Work as moral infrastructure
It is a passage, this, that represents a logical, albeit radical, implication of the Honnetian theory of recognition. Work is not only one of the places where we can be recognised or misrecognised. It is one of the moral infrastructures of democracy. It does not just produce income. It produces subjects. It accustoms us to cooperation or subordination, as well as autonomy or passivity, shared responsibility or solitary competition. From this point of view, work does not stand before or outside democracy. It runs through it from within. It prepares it or corrodes it. That is why the decisive question is not only whether a job is paid enough, although wages remain an elementary condition of freedom. It is not only whether it is stable, secure, protected.
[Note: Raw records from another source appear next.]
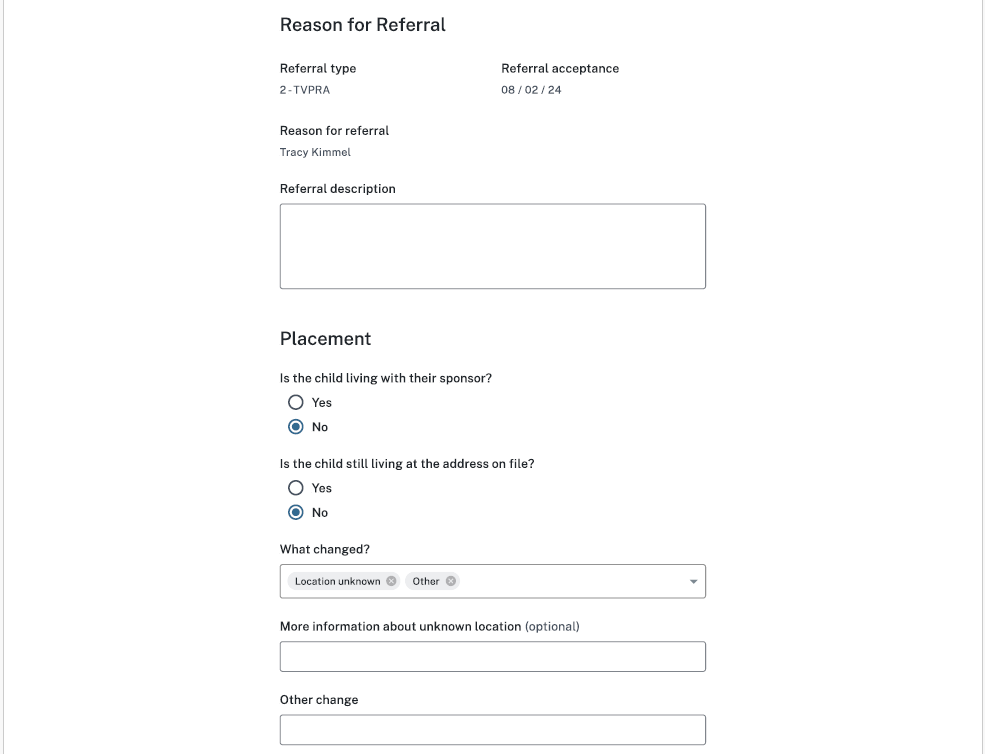Remove the "Location unknown" chip
Screen dimensions: 985x754
pyautogui.click(x=391, y=581)
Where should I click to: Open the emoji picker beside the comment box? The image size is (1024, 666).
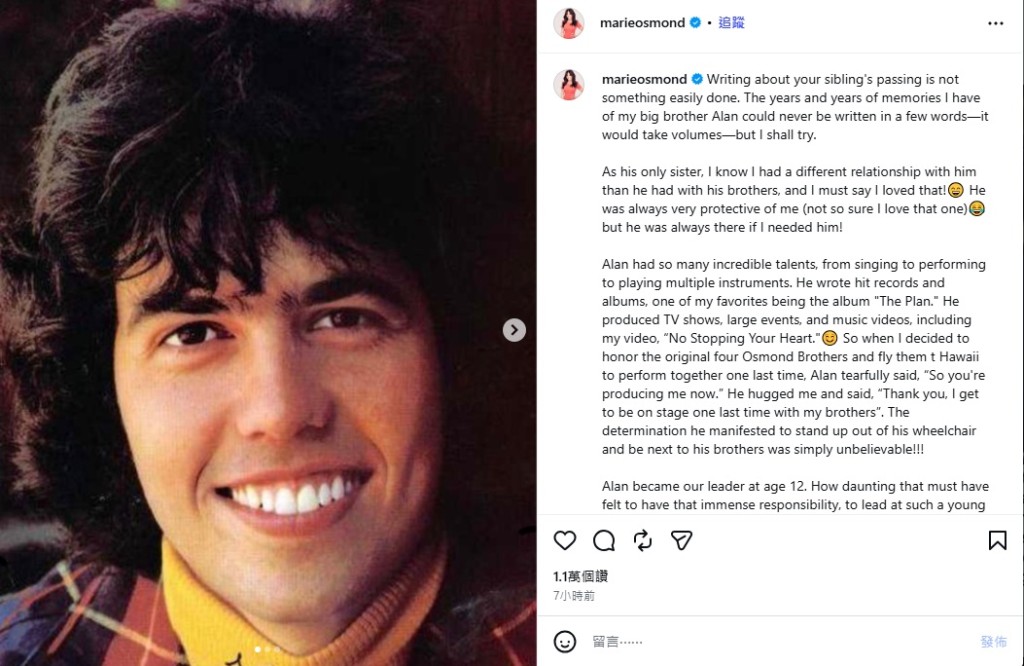point(565,641)
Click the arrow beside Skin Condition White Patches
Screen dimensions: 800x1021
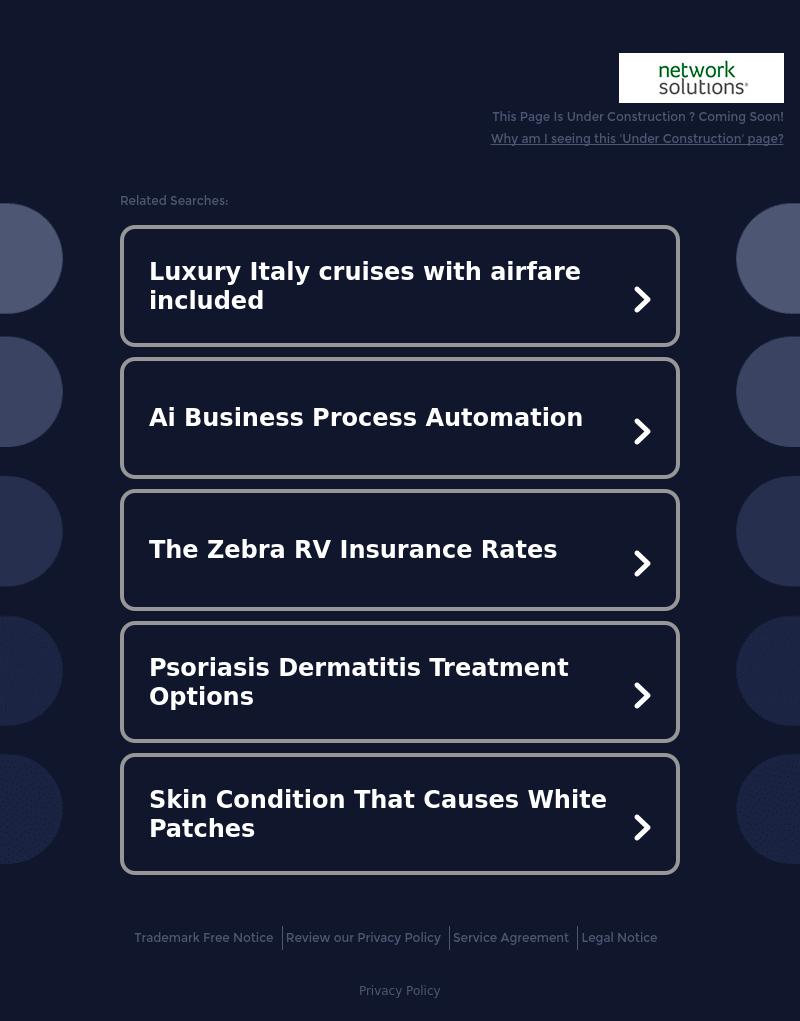coord(642,827)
The more demanding question is whether that work allows those who perform it to conceive of themselves as part of a social community for which their activity has meaning and dignity. Honneth writes, in the presentation of the Italian edition, recalling an unexpected closeness: 'Like Bruno Trentin, I too start from the assumption that in our societies, the fairness and justice of labour relations should today be measured by the extent to which these relations allow workers to contribute in freedom, without coercion and without shame, to the practice of democratic will-formation, making concrete use of their formal right to participation. And I also agree with him that this implies much more than a guaranteed job and sufficient income: as long as the activity they perform does not enjoy social recognition and involves negligible intellectual stimulation, as long as they have no say in the definition of production goals and the organisation of the work process, workers do not have the necessary conditions for the exercise of their democratic rights of citizenship. It follows from all these requirements that, in democratic societies, labour relations would only be organised in a sufficiently fair and just manner if they were themselves democratised to such an extent that, within them, every worker can already conceive of himself or herself as a member of a self-determining collectivity' (pp. 12-13). This is an important statement, because it moves labour from the terrain of social protection to that of the democratic constitution of the subject.